To maintain good order and charity in this body or temple, there must be leaders to instruct, encourage and help the members. Such leaders are chosen by the members, according to the leading of the Holy Spirit. The must be known to the other members as faithful and unblamable servants of God, and must not expect their service to God and the brotherhood to bring them material gain.

Two types of leaders are described in the Bible. One, who may be called pastor, minister, elder, or evangelist, is principally occupied with the spiritual welfare of his fellow believers. The other, usually called a deacon, is principally occupied with the material welfare of fellow believers, in caring for the needy, the widows and orphans. These are chosen by the voice of the members and ordained by the laying on of hands of the elders. If any pastor or deacon departs in faith or conduct from the way of truth, he must be removed from his place.

If any member of the body or temple of Christ appears to depart from the way of truth, in faith or conduct, other members who are aware of this departure must reprove such a member. If he or she acknowledges their error and repents, peace and confidence is restored. If the erring member refuses the matter must be brought before the whole congregation. As a final step, an erring member who refuses the counsel of the congregation must be separated from the church until he or she repents. This must be done in love for the soul of the erring one and fear lest others be drawn away or that the church should be reproached for his or her wayward conduct.

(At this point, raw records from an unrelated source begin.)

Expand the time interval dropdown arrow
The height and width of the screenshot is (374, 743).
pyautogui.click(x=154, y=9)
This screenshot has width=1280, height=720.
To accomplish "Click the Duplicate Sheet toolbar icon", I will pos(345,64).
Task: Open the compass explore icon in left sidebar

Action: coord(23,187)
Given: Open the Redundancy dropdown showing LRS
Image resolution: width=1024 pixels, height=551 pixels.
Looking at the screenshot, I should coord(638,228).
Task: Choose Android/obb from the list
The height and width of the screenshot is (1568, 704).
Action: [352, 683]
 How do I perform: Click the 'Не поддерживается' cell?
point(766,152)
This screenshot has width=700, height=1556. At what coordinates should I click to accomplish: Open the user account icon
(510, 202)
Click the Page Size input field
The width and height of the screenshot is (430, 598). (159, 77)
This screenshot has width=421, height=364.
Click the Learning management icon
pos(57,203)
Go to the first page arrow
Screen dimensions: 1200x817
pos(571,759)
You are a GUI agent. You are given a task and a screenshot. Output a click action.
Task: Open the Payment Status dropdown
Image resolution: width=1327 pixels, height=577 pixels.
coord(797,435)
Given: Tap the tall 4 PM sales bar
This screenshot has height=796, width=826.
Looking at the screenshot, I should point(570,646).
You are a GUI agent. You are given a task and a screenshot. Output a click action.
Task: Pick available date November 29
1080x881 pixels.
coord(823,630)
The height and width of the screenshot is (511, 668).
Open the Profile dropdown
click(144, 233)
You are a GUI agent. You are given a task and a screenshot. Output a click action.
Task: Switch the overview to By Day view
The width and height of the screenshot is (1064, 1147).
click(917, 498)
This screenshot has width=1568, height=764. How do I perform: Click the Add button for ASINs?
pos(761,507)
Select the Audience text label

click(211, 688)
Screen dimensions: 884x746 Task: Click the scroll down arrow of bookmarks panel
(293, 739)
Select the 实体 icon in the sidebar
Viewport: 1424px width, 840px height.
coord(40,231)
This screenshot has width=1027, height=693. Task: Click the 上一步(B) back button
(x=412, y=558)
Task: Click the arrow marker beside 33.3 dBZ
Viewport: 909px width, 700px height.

The person who is severed from the fellowship of the church must be entreated in love to reconsider and repent. He or she is still welcome in worship services to be instructed in the gospel. When such a person truly repents before God and peace with God is restored, the church will then restore him or her to full fellowship with the brothers and sisters of the faith.

This is God’s plan for the church, a united body of believers who believe and live the truth of the gospel and proclaim it to others.

Meekness

Meekness rhymes with weakness; modern English dictionaries defines it with words that sound like weakness. That is not what the Bible means by meekness.

Meekness is a strength of character that is neither an inherited personality trait nor the work of the human will, but solely a gift of the Holy Spirit. It is an inner strength, founded on trust in God, which enables the child of God to face adversity, opposition and even persecution with assurance and joy rather than resistance or dispute.

The meek do not inherit the earth by strength of will, nor by timid and passive waiting. They proclaim their trust in God, their willingness to suffer injustice for His sake, their refusal to deny God for the sake of temporal safety. They make no counter accusations, but trust that in the end of all things God will judge them and others according to His perfect righteousness.